Fossil carbon and its atmospheric impacts operate on a much longer carbon cycle. Fossil fuels are part of the “long” carbon cycle, and consist of biomass put under pressure for millions of years and stored safely underground. When fossil carbon is released into the atmosphere, the CO2 sticks around for thousands of years.

Because short and long carbon cycle storage have different effects on warming, it is essential to differentiate between these two approaches. They should not be treated as one and the same. So far, however, the term “carbon removal” has been used to both describe methods that capture and temporarily store CO2 in the biosphere and those that permanently store the carbon away.
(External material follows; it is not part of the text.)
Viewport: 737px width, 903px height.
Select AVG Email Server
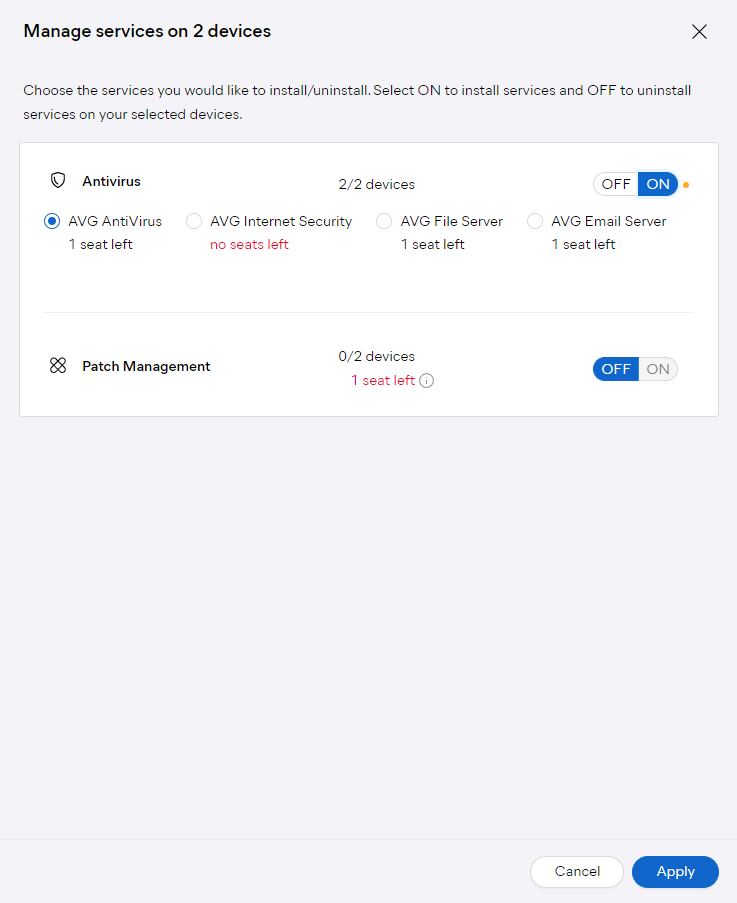pyautogui.click(x=535, y=221)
We suggest a change of vocabulary where the term carbon removal is reserved for methods that take CO2 out of the atmosphere and store it durably away from the short carbon cycle. Restoring previously lost carbon in the short carbon cycle in nature should be seen as a part of nature restoration rather than as stand-alone carbon solutions. A method that only takes CO2 out of the air but not away from the short carbon cycle should not be seen as removing carbon.

The only carbon removals that should be counted as negating CO2 emissions from fossil fuels are those that also store away the carbon for hundreds or thousands of years.  

Carbon removal methods would include solutions such as mineralization, direct air capture with geological or mineral storage, and methods that use the biosphere to capture carbon but then store it durably, such as BECCS or woody biomass burial.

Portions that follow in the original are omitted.